El resultado de la expedición a las cuevas sin duda superó las expectativas de los participantes. Entre los hallazgos encontrados se incluyen herramientas de piedra y hueso, pinturas rupestres y grabados. Las excavaciones, que superaron los dos metros de profundidad, lograron dar con restos arqueológicos, que, aunque aún no han sido peritados, parecen bastante anteriores a lo encontrado por Mena y Labarca en 2011.
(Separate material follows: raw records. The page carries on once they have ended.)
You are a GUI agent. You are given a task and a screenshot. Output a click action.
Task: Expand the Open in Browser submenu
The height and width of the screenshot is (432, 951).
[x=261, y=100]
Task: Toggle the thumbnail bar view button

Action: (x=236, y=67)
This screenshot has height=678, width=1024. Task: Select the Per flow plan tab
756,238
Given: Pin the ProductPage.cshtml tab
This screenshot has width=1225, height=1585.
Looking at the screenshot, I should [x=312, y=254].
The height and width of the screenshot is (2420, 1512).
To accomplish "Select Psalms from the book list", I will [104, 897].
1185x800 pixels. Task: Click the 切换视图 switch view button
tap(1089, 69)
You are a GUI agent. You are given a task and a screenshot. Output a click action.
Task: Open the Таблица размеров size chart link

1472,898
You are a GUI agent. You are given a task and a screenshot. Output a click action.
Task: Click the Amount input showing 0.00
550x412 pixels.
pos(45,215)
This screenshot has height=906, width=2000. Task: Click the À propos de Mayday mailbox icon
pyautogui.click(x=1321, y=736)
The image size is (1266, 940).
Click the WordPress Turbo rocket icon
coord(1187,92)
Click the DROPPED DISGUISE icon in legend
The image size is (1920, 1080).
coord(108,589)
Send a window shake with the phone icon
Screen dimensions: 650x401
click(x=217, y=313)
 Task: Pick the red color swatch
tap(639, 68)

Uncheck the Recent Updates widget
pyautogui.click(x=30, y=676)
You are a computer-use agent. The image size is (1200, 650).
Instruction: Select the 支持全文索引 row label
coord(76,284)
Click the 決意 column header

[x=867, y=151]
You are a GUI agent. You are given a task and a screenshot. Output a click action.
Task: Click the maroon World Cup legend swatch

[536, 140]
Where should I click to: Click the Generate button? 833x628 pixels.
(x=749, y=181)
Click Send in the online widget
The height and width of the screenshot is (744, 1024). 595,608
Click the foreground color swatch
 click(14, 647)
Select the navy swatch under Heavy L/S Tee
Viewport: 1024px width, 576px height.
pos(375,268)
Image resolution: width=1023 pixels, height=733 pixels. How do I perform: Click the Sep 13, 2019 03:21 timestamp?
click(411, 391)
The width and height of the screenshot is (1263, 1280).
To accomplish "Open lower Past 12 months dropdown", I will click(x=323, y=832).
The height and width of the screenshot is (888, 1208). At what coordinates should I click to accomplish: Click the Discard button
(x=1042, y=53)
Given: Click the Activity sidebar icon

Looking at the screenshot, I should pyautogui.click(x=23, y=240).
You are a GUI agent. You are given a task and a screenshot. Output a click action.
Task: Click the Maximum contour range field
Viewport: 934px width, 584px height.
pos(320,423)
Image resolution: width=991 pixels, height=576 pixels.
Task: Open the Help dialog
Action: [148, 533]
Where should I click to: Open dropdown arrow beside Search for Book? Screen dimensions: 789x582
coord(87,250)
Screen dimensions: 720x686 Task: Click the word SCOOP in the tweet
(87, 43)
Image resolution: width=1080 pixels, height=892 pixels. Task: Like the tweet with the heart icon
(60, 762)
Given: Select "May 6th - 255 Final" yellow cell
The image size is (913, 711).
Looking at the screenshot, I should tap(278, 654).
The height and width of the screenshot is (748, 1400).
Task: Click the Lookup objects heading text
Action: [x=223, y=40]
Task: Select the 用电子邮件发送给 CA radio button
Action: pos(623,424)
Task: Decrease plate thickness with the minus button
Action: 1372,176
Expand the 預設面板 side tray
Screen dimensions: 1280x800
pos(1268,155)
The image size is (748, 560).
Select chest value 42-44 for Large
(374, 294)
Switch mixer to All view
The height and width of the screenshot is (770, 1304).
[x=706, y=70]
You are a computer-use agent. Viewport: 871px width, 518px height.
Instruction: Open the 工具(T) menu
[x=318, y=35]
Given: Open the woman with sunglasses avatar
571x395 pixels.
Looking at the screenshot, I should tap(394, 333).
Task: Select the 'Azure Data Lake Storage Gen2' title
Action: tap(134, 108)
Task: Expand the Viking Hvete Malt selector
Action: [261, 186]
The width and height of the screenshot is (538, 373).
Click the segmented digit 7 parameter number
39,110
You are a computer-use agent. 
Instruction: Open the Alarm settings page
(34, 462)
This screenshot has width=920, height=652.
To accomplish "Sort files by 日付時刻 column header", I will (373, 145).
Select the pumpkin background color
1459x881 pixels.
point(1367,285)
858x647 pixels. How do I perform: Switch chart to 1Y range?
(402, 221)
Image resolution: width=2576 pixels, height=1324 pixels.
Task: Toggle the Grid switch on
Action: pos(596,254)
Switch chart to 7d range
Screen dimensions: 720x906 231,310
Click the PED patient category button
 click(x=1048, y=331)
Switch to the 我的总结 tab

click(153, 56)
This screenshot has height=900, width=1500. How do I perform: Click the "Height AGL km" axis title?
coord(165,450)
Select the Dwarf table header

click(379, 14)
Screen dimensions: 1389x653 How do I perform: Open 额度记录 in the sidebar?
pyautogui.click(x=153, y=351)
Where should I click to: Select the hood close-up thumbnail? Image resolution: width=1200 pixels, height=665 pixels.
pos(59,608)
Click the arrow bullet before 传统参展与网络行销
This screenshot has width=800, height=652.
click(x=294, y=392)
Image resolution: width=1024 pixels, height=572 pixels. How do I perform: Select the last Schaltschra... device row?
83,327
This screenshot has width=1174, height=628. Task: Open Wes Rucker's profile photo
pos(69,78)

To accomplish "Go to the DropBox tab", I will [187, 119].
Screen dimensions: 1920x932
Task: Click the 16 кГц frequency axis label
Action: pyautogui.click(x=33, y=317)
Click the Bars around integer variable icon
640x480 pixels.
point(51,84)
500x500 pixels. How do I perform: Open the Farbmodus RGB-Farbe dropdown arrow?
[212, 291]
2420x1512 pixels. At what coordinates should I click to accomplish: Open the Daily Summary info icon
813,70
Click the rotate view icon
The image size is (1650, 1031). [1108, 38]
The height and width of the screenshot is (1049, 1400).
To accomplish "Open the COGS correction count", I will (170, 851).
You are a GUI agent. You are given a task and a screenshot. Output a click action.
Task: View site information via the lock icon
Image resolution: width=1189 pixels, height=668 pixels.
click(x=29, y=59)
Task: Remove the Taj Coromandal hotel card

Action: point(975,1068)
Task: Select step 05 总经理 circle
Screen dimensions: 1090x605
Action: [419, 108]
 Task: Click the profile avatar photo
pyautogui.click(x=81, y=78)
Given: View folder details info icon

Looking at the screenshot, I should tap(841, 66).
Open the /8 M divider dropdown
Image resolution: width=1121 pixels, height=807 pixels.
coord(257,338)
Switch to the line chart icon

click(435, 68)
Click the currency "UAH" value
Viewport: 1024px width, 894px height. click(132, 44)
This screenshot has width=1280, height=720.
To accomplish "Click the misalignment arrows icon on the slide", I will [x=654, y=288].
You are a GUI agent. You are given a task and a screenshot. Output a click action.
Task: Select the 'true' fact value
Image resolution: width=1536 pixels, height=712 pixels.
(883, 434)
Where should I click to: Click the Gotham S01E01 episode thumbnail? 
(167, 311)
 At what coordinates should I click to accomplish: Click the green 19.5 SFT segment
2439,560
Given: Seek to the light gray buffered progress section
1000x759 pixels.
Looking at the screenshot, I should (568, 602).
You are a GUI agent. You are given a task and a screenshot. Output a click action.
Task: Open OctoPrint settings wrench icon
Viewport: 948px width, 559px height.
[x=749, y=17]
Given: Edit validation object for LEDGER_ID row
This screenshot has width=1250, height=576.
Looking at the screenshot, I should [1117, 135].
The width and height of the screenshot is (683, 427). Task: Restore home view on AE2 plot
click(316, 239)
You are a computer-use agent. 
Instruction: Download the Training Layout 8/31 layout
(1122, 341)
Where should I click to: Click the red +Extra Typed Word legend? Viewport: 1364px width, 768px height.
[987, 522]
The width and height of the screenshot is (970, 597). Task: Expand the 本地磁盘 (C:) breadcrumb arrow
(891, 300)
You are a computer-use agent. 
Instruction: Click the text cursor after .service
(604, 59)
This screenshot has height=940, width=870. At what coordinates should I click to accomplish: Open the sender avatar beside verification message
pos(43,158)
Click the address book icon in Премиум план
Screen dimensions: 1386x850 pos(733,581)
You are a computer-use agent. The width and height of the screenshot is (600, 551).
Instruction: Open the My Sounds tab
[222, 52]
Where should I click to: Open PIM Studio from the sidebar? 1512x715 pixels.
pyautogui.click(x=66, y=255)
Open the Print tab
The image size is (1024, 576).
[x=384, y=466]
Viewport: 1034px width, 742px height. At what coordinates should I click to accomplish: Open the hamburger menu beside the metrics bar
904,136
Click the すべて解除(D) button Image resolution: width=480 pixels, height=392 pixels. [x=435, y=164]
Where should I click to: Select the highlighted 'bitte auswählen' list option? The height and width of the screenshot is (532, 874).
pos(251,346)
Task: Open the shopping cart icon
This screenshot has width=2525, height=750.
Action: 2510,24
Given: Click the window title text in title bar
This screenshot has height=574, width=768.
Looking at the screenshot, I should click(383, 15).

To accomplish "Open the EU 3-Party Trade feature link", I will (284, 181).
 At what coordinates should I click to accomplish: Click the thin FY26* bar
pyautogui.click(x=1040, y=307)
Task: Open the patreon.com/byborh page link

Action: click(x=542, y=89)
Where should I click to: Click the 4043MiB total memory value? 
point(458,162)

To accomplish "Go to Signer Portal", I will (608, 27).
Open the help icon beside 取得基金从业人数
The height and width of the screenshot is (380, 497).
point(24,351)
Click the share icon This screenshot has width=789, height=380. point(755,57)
“Viendo la línea costera, el nivel de mar y el retroceso de glaciares, creería que podríamos encontrar algo tan temprano como 6 mil años. Personalmente quiero poner el caso para 2 mil o 3 mil años. Sería maravilloso, no tenemos muestras de carbono todavía. Elegimos ocho muestras que vamos a testear lo antes posible”, dijo la arqueóloga, quien destacó que esta nueva investigación permitirá profundizar en los resultados obtenidos el 2012, donde se encontraron ocupaciones de poblaciones locales cazadoras recolectores marinas, de al menos 800 años atrás.

A la espera de los resultados de laboratorio de las muestras, Holmberg espera poder publicar tres o cuatro artículos sobre la expedición lo que le permitirá no sólo difundir la información sino lograr más financiamientos para seguir trabajando en el lugar.

Reconstrucción 3D

Sobre el trabajo fotográfico y de registro audiovisual que se hizo del sitio, Holmberg aseguró que: “Queremos respetar y honrar la creatividad prehistórica, representada en las cuevas”.

El trabajo de fotogrametría y modelación 3D de las cuevas se realizó antes de que llegara el equipo completo al lugar. “Queríamos recordar el sitio antes de comenzar de empezar la excavación. Andrés Burbano, especialista en medios y tecnologías emergentes hizo la fotogrametría, él trabaja con una técnica de frontera, y trajo al lugar un equipamiento nuevo y software”, detalló la experta.

Burbano no sólo trabajó al interior de las cuevas, sino que lo hizo con drones desde la playa, para tener desde allí un registro del interior de la cueva. Es decir, no son solo hizo imágenes del arte mismo, sino de éste en su contexto. Además, realizó tomas de todos los contornos de las cuevas, los diferentes colores, y cómo se relacionan entre ellas las obras. “Se puede abrir el modelo y ver desde distintos ángulos. No es solo un registro, sino también una herramienta de análisis”, concluyó la arqueóloga.